So **service-account token impersonation is usually invisible** out of the box,
while key creation is logged. And **tag-based conditional escalation is invisible
in a subtler way**: the conditional binding already exists, so satisfying it by
attaching a tag emits only a `CreateTagBinding` event — never an IAM
policy-change event. Most SIEM detection content keys on policy changes, so it
simply never fires. condor-scan surfaces these silent paths explicitly as
"detection blind spots" so a SOC knows exactly where to turn on Data Access
logging or write tag-binding detections.

### 5. Temporal / JIT awareness — *is it exploitable right now?*

IAM Conditions are often time-bound. A break-glass procedure grants Owner for
four hours; a contractor's access expires at the end of an engagement; a
just-in-time access tool hands out short-lived elevation on demand. All of these
are expressed in CEL against `request.time`.

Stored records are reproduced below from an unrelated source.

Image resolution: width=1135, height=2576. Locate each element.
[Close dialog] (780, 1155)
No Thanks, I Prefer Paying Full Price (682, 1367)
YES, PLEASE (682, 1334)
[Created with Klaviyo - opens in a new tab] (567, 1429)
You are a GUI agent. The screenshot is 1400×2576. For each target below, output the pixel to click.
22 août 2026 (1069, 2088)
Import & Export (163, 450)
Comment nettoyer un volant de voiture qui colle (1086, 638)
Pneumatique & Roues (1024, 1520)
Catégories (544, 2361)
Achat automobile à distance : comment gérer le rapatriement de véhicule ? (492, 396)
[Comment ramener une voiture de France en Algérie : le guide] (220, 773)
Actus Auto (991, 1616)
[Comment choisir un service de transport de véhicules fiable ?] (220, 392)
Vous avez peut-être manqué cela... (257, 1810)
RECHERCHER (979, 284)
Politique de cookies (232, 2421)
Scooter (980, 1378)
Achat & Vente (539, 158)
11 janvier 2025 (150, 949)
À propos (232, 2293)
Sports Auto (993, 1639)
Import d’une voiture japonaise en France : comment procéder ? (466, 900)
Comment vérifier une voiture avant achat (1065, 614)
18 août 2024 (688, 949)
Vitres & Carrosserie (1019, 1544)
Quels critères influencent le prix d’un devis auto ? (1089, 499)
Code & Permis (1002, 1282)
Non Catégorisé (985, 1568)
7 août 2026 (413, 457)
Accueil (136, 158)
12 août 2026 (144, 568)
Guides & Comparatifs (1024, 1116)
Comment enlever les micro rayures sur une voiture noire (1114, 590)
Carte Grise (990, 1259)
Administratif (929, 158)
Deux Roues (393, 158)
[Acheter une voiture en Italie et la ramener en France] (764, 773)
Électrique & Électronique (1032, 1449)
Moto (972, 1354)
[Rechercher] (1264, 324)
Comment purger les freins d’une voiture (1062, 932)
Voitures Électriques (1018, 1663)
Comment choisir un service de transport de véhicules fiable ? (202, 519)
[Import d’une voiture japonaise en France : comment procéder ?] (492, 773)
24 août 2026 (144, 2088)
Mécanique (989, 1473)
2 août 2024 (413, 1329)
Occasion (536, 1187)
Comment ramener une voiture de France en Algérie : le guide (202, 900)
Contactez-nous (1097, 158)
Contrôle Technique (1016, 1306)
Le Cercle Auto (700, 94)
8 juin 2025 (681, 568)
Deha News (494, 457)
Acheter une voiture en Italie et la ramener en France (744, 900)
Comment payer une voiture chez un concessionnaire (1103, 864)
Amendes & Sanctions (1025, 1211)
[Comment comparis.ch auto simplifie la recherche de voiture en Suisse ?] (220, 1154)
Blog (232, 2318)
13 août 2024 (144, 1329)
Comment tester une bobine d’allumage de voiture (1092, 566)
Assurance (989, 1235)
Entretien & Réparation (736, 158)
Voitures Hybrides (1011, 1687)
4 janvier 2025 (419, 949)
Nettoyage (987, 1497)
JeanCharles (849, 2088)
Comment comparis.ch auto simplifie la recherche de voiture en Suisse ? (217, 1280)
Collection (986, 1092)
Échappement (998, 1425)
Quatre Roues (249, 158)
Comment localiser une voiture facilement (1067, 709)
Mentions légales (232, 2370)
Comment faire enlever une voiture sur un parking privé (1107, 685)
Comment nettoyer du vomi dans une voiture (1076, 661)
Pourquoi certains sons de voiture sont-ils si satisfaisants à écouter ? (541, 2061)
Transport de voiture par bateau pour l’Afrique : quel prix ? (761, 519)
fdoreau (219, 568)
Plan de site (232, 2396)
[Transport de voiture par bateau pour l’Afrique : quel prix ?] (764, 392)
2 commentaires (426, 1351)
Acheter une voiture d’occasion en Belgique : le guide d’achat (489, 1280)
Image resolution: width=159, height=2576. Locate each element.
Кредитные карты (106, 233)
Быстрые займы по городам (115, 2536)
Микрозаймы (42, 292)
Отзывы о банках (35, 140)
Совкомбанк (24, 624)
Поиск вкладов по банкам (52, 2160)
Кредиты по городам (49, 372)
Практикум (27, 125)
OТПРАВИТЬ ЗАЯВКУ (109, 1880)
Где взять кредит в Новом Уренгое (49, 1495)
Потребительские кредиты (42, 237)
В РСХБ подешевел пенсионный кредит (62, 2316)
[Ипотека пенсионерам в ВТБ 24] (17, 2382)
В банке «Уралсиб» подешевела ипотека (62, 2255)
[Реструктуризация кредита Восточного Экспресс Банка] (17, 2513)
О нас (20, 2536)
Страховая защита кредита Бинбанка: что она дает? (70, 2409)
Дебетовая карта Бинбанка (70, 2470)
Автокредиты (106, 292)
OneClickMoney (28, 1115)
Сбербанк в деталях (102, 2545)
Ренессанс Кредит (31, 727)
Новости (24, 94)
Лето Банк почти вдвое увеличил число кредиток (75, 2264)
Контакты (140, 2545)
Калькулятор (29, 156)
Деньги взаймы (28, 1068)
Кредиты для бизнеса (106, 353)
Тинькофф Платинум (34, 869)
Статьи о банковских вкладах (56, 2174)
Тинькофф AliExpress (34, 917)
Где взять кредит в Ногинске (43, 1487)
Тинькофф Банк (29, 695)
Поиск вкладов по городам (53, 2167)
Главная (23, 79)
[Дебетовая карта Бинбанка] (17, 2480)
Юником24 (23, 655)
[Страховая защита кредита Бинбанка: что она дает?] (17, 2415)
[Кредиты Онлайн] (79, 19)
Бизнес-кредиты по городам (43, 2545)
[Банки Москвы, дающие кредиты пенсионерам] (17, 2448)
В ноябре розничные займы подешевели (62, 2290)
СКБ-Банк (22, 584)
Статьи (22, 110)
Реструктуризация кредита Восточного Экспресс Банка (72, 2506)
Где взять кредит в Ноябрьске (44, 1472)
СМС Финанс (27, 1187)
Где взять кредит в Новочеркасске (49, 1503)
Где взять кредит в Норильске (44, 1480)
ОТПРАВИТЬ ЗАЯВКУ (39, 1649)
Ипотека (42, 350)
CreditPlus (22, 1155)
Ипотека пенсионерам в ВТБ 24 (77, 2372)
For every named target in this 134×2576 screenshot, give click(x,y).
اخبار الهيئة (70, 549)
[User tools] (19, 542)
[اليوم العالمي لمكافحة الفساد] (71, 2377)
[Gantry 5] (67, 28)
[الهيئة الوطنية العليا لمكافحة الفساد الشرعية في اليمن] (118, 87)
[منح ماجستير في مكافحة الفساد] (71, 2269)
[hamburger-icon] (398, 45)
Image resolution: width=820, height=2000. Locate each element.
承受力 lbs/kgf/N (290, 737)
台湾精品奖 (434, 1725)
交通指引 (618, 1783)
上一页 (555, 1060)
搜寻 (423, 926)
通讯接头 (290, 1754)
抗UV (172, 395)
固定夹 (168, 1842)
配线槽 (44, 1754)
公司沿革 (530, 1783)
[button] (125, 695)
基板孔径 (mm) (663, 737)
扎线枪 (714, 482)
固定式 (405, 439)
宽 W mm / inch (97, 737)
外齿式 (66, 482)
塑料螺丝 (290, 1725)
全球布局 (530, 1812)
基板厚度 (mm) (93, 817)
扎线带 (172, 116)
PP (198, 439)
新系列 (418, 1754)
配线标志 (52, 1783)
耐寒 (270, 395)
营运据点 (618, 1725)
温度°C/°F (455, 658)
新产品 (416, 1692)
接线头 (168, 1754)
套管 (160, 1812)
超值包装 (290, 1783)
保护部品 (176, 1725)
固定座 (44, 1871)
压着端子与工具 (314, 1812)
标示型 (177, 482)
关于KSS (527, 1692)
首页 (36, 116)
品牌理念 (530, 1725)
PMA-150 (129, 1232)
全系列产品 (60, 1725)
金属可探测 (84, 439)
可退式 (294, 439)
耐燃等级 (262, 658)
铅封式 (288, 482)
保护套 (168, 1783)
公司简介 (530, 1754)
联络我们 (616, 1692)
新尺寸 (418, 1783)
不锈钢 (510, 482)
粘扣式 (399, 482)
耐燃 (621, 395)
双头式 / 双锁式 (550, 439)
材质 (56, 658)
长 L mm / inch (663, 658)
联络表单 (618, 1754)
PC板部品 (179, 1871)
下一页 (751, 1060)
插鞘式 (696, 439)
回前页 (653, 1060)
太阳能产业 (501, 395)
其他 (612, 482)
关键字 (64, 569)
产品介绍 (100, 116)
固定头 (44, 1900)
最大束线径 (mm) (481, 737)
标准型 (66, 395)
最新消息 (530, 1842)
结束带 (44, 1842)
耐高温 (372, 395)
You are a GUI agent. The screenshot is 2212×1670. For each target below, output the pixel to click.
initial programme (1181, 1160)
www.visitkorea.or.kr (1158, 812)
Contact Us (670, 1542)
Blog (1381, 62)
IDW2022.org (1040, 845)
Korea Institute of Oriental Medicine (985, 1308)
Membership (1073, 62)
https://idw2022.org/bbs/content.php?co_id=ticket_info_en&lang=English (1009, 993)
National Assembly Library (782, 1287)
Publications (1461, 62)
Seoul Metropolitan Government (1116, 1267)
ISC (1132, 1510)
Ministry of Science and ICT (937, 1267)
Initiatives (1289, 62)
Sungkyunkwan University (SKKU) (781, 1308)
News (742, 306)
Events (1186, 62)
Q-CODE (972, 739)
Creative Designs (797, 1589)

A scanner that ignores time gets two things wrong. It reports **expired** grants
as live escalations — a false positive that burns responder time chasing access
that no longer exists. And it has no way to flag the case that matters most for
live monitoring: a grant that is **active right now but only briefly**. A daily
CSPM sweep can miss a two-hour break-glass window entirely.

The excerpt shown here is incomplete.